Interaction networks among miRNAs, proteins and metabolites fingerprints identify the regulatory networks and key players in the pathogenesis of diabetic cardiomyopathy

Bhaswati Chatterjee^1*Suman S Thakur²

• ¹National Institute of Animal Biotechnology (NIAB), Hyderabad, India
• ²Centre for Cellular & Molecular Biology (CCMB), Hyderabad, Andhra Pradesh, India

Diabetic cardiomyopathy (DCM) is a complication of diabetes and is the main cause of death in diabetic patients. The regulatory networks and key players involved in the pathogenesis of diabetic cardiomyopathy are not clearly known. We selected the miRNAs, proteins and metabolites fingerprints that were playing a significant role in the DCM and manually constructed miRNA-protein-metabolite interaction networks from miRNA-protein and protein-metabolite interaction networks.

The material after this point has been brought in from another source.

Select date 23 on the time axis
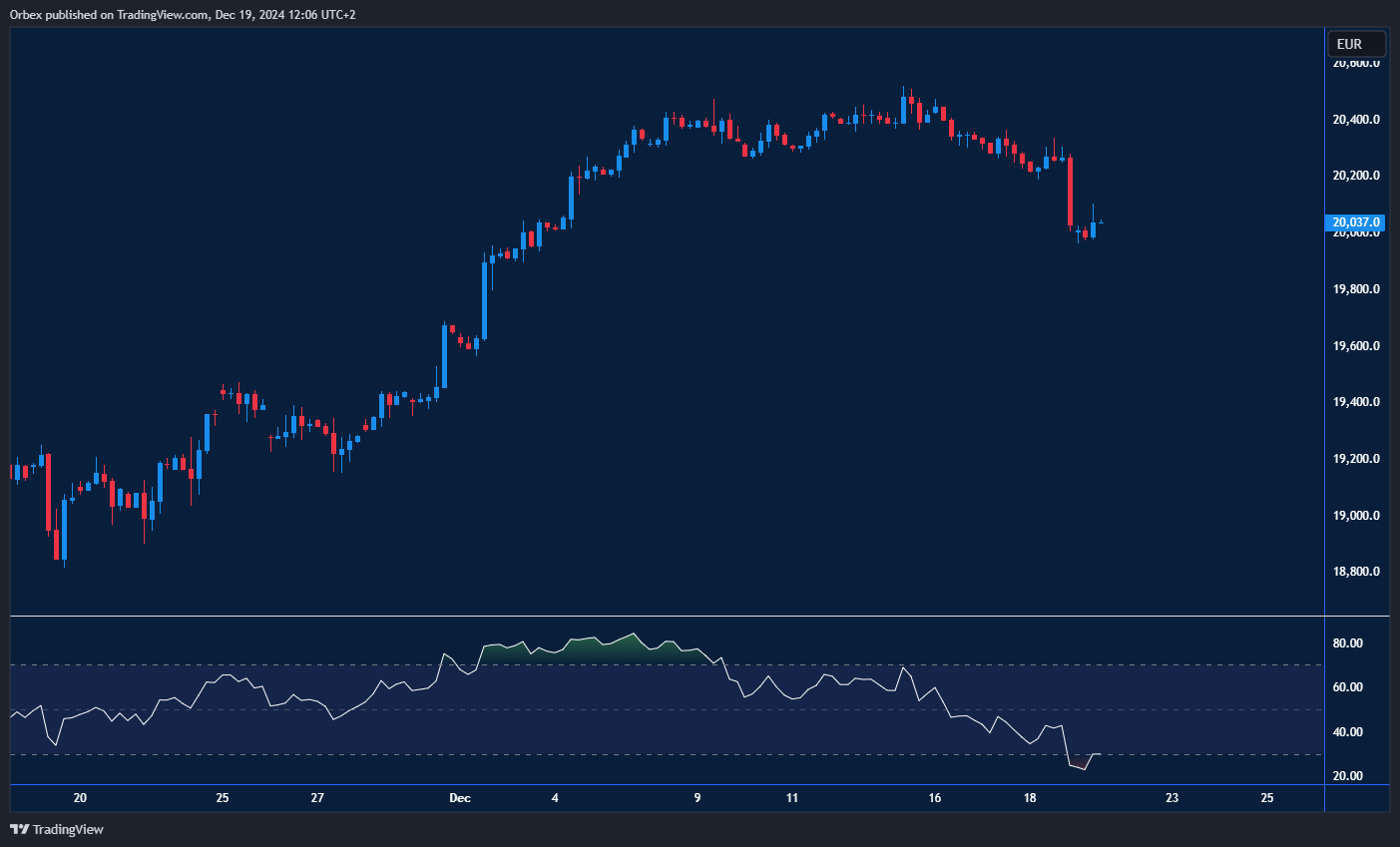 click(x=1172, y=798)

Further, protein-protein, metabolite-metabolite and protein-metabolite interaction networks were also constructed. The miRNA-protein interaction included evidence from tarbase and microarrays/ HITS-CLIP. The protein-protein, metabolite-metabolite and protein-metabolite interaction networks were obtained at high confidence scores (≥0.7 or 70%). We proposed that the miRNA-protein-metabolite interaction networks along with their intra- and inter-connected protein-protein, metabolite-metabolite and protein-metabolite interaction networks formed by miRNAs, proteins and metabolites fingerprints such as hsa-mir-122-5p, hsa-mir-30c-5p, hsa-mir-30d-5p, hsa-mir-22-3p, IL6, GSTM2, GPX3, ACADM, GSTM3, LEP, ADIPOQ, INS, CASP1, NLRP3, HADH, ACAT1, PRDX2, PRDX1, TNF, ELAVL1, SERPINA1, A2M, IGFBP7, PRDX6, APOA1, APCS, NPPA, ADAM9, GDF15, ACADVL, ECH1, FGL1, bilirubin, butyric acid (butyrate), octanoylcarnitine (octanoylcarnit.), isoleucine, leucine, alanine, glutamine, L-valine, cytidine triphosphate (ara-CTP), 7-Keto-8-aminopelargonic acid (7-keto-8-amino.), creatinine, decanoylcarnitine (decanoylcarnit.) and hexanoylcarnitine (hexanoylcarnit.) form the key players and the regulatory networks involved in the pathogenesis of DCM. Notably, we also proposed that the interaction networks formed by miRNA, proteins and metabolites fingerprints involved in the early stage of DCM such as hsa-mir-122-5p, IL6, FGL1, LEP, ADIPOQ, INS, TNF, IGFBP7, GDF15, GPX3, NPPA, bilirubin, butyric acid (butyrate) and creatinine are the potential biomarkers and therapeutic targets for the early stage of DCM. To the best of our knowledge, this is the first study of the construction of miRNA-protein-metabolite interactomes in DCM, providing insight into the pathogenesis of DCM.